Every line with the string "agent" must be copied from the entries below.

☆ ☆ ☆ ☆

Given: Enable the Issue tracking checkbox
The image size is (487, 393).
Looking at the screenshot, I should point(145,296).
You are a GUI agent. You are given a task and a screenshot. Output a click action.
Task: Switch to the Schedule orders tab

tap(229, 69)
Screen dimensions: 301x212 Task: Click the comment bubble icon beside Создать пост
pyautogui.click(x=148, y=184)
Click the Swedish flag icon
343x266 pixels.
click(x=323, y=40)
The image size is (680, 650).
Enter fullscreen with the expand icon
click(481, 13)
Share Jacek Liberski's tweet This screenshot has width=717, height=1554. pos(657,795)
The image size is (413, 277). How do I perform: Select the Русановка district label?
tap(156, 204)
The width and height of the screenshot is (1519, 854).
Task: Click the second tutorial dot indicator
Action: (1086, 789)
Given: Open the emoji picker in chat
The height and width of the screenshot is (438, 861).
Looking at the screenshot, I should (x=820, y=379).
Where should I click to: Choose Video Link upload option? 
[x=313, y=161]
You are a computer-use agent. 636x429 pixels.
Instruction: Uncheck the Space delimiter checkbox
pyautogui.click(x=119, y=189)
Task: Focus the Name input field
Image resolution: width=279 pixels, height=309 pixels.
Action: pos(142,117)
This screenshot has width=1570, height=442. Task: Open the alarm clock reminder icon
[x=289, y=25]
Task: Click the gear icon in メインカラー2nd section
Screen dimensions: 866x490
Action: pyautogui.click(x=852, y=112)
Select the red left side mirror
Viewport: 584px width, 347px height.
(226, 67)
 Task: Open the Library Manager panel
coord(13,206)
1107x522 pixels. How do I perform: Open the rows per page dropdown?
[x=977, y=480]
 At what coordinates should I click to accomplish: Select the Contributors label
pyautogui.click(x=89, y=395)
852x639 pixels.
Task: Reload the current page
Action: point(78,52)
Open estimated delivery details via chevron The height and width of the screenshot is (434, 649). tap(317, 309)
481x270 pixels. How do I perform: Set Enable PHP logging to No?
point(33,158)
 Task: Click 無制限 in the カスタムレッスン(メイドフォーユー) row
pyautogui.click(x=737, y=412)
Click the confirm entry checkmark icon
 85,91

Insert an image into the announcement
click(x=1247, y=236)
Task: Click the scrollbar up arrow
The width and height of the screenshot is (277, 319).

☆ ☆ ☆ ☆

Response to this task ->
You are a GUI agent. You are given a task and a screenshot. Output a click action.
You are a computer-use agent. 636x429 pixels.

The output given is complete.